I still believe in the importance of transitions that are smooth and don’t distract people from the purpose of worship. Yet, I questioned the whole process this Sunday morning.

I try to sing with the choir most Sundays. Unfortunately for me, as the pastor, the choir anthem comes right after the pastoral prayer time. To get to the choir loft, I have to cross a large chancel area. It slows things down.

Our pastoral prayer time ends with the Lord’s Prayer. As I was leading the congregation in that beautiful, familiar prayer that Jesus taught us, I felt pressure to get my stuff gathered together, so I’d be ready to move the minute it ended (gather my choir music, my water bottle and have everything in place to start the sermon as soon as I got back from the anthem).

A wise mentor of mine once told me to start the congregation in saying the Lord’s Prayer and then get moving, to be in place for the next thing. I could pray as I went. As a leader of worship, it is not necessarily my personal time to worship. It is my time to lead and make sure that others connect with God.

Yesterday, I thought about starting my move in the middle of the Lord’s Prayer, to cut down on the “wasted” time. But something stopped me and said, “Just pray. Be in the moment. People need to follow a pastor who truly worships.”

I thought about the one or two people who might notice me moving across the chancel in the middle of the prayer. What would that speak about the importance of the Lord’s Prayer? If I’m so worried about the details of worship that I am not actually worshipping, what does that say to the people looking to me for direction?

When was it that everything became so fast and nuanced in worship? I wonder if the early church made sure everyone was in place, ready to go for the next part of the worship service, with no lost time. I doubt it. But then again, they didn’t have a clock to watch, to make sure sanctuaries and parking lots were emptied for the next service (or to get people out in an hour or less, so the wait at the local restaurant wouldn’t be too long.) They could just worship…freely.

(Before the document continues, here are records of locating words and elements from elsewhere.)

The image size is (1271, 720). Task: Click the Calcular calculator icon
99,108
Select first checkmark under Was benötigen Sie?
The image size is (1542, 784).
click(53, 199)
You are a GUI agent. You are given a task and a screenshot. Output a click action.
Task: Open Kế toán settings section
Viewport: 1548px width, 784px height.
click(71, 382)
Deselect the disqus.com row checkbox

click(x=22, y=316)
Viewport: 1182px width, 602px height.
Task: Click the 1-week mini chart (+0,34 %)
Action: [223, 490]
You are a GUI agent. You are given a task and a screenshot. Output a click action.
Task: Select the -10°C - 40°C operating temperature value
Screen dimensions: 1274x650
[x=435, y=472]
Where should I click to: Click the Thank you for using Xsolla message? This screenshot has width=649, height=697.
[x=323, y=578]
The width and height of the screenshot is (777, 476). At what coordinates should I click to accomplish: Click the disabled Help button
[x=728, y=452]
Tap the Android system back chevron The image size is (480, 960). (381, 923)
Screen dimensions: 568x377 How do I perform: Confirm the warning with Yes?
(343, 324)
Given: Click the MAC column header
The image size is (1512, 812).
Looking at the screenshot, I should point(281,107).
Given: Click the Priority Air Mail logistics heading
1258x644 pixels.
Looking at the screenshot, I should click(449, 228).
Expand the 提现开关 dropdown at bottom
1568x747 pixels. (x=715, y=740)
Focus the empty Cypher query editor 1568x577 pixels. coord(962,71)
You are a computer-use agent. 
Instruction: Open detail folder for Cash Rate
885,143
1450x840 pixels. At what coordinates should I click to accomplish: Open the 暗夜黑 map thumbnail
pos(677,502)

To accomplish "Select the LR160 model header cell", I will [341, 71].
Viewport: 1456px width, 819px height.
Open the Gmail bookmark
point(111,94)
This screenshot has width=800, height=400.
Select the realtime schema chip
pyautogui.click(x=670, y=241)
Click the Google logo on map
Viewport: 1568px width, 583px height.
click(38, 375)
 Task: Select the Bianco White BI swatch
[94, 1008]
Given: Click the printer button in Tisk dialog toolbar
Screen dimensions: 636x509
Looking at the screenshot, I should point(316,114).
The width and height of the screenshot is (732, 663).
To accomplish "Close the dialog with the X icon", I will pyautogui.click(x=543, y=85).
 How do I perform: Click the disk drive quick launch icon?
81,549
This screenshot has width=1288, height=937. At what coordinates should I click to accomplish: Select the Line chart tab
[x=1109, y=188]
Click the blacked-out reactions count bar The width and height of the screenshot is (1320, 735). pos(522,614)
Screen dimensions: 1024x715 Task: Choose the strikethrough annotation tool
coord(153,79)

Where is the stillness, the silence and the waiting in worship? Does everything have to be so fast-paced, so perfected? Are we so constrained by our “instant gratification” society that even our worship must meet those demands?

I stopped myself in the middle of worship and really prayed the Lord’s Prayer. Then I walked over the the chancel to start singing. People waited ten seconds longer while I gathered my things before making the move. I don’t think worship was lessened in any way because of it.

Then I was standing outside the sanctuary after the church service, talking to the last remnants of the “greeting line”. My little group suddenly took notice of Emily, a six year old girl in our congregation with Down Syndrome. Emily was standing at the pulpit, playing “pastor” to the empty church. We heard her say into the microphone: “Please stand for the Call to Worship”. Then she instructed her invisible congregation to “turn to page 9.″ She then led them in a rousing chorus of “O How I Love Jesus.”

With tears in my eyes, watching her pure heart and deep love for Jesus, it dawned on me: The most beautiful moment of worship in the Sanctuary that morning was happening right in front of me. For all our polish and nuance as worship leaders, the thing that pleased God most was not how smoothly the transitions went in the service. What pleased God most was an angelic child, singing beautifully off-key about how much she loved Jesus.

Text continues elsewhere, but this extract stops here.